Bern’de anma: 14 Temmuz direniş ruhu mücadeleyi büyüttü
Başkent Bern’de 14 Temmuz direniş şehitlerinin anıldığı etkinlikte, 14 Temmuz ruhunun mücadeleyi büyüttüğü kaydedildi.
Başkent Bern’de 14 Temmuz direniş şehitlerinin anıldığı etkinlikte, 14 Temmuz ruhunun mücadeleyi büyüttüğü kaydedildi.
İsviçre’nin Bern Kantonunda Kürt Kültür Derneği öncülüğünde 14 Temmuz Büyük Ölüm Orucu Şehitleri Kemal Pir, Hayri Durmuş, Ali Çiçek ve Akif Yılmaz için anma programı gerçekleştirildi. Program, 14 Temmuz direniş şehitleri başta olmak üzere Kurdistan özgürlük mücadelesinde yaşamını yitirenler için yapılan bir dakikalık saygı duruşundan sonra başladı.
Programda ilk sözü alan Mehmet Ali Hoca, 12 Eylül askeri darbesini ve sonuçlarını değerlendirdi. Askeri darbe ile kendisi ve binlerce Kürt gencinin zindana atıldığını kaydeden Hoca, “Darbe zihniyeti bizi teslim almak istedi. 12 Eylülcüler en acımasız yöntemlerle bizlere saldırdı. Ama bizler şehadete ulaşan öncü arkadaşlarımızın direnişi ile bu saldırıları boşa çıkardık” dedi.
Yok edildiği düşünülen Kürt kimliğini sahiplenmek için büyük bedeller ödendiğinin altını çizen Hoca, “PKK teslim olmadı. Bedel ödedi ve direndi. Bugün hala mücadele sürüyorsa o ruh sayesindedir” diye konuştu.
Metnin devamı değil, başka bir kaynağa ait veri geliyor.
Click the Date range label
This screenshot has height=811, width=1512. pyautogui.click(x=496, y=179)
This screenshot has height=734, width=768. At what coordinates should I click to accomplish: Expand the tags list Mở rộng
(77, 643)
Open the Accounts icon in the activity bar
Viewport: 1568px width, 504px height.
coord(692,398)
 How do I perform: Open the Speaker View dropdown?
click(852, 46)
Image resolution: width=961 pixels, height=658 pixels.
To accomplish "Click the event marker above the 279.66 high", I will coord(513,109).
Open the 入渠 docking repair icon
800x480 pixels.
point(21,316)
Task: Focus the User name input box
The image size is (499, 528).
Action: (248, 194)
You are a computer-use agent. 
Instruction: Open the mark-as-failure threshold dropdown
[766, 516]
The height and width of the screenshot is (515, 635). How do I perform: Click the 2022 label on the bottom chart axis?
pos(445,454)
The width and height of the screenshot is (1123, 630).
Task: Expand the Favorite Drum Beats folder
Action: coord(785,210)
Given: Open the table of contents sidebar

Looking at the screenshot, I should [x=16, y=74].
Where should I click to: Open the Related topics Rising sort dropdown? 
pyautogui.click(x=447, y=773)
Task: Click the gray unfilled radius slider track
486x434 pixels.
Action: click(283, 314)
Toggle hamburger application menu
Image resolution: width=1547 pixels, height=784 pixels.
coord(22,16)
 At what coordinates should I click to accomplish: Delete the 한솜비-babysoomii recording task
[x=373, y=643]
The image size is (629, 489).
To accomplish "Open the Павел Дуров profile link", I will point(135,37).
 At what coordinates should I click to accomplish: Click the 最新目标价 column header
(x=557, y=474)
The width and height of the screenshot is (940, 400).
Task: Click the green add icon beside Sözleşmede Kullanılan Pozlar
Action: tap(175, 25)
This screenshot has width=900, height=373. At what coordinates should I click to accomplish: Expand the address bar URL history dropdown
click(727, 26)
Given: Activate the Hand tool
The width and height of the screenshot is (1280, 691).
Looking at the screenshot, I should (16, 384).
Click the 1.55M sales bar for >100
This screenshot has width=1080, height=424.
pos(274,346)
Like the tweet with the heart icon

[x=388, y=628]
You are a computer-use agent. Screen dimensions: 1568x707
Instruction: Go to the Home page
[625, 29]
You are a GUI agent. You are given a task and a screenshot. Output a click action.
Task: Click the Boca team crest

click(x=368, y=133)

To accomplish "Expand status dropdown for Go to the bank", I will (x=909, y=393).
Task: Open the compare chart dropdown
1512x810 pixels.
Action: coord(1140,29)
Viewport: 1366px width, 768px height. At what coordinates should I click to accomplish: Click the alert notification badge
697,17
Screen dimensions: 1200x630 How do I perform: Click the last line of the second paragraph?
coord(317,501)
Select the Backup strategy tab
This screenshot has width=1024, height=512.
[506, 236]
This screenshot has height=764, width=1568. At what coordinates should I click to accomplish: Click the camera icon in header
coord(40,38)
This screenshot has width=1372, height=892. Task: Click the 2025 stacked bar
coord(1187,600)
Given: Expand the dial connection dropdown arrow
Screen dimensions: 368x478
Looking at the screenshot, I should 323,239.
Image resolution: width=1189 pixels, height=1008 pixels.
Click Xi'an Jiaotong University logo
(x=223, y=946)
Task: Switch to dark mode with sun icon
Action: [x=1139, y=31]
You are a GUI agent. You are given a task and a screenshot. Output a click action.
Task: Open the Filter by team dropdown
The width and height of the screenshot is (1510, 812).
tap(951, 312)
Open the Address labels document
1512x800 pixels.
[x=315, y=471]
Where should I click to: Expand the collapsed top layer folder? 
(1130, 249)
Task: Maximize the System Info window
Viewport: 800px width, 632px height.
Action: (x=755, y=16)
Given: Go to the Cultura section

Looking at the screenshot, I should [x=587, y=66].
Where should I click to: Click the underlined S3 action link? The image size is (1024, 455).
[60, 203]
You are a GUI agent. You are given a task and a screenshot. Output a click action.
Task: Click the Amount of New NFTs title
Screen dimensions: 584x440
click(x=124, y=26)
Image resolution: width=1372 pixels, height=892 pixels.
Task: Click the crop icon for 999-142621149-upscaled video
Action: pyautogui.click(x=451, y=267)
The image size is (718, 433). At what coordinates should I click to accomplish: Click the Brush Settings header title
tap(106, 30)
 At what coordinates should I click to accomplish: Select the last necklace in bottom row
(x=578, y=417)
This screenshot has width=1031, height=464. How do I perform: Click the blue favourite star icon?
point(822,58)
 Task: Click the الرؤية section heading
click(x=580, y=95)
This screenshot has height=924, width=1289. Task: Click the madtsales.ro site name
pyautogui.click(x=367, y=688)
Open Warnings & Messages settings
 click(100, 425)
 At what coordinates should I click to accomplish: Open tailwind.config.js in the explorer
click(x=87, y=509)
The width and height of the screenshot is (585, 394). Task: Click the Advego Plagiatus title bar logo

Daha sonra söz alan İrfan Babaoğlu ise, Türk devletinin 1940’li yıllardan sonra Kurdistan mücadelesinin tekrar başlayacağına ihtimal vermediğini dile getirerek, “Onlar Kürt halkını bir betona gömdüklerini düşünüyorlardı. Ancak PKK direniş ruhu ile o betonu parçaladı” dedi.
Diyarbakır Zindanında özel savaş politikalarının uygulandığını belirten Babaoğlu, şunları kaydetti: “PKK’nin başlattığı direnişi ortadan kaldırmak için Diyarbakır Zindanını projesini ortaya koydular. Bu zindanda ortaya koyacakları zulüm ile öncüleri teslim almayı ve böylece mücadeleyi sonlandırmak istediler. Tüm direnişçilere tek tek teslimiyet dayatıldı. İşte bu aşamada Kemal Pir, Hayri Durmuş, Ali Çiçek ve Akif Yılmaz arkadaşlar teslimiyet çizgisine karşı direnişe geçti. Açlık grevi direnişi kararı 14 Temmuz günü mahkeme önünde açıklandı. Böylece direniş hem dışarı hem diğer koğuşlara ulaşacaktı. Koğuşların birbiriyle iletişimi yoktu. Diyarbakır’da 3 bine yakın insan tutsak edilmişti. Kararın açıklanması ile zindanda büyük bir heyecan başladı. Devlet ne yapacağını şaşırmıştı.”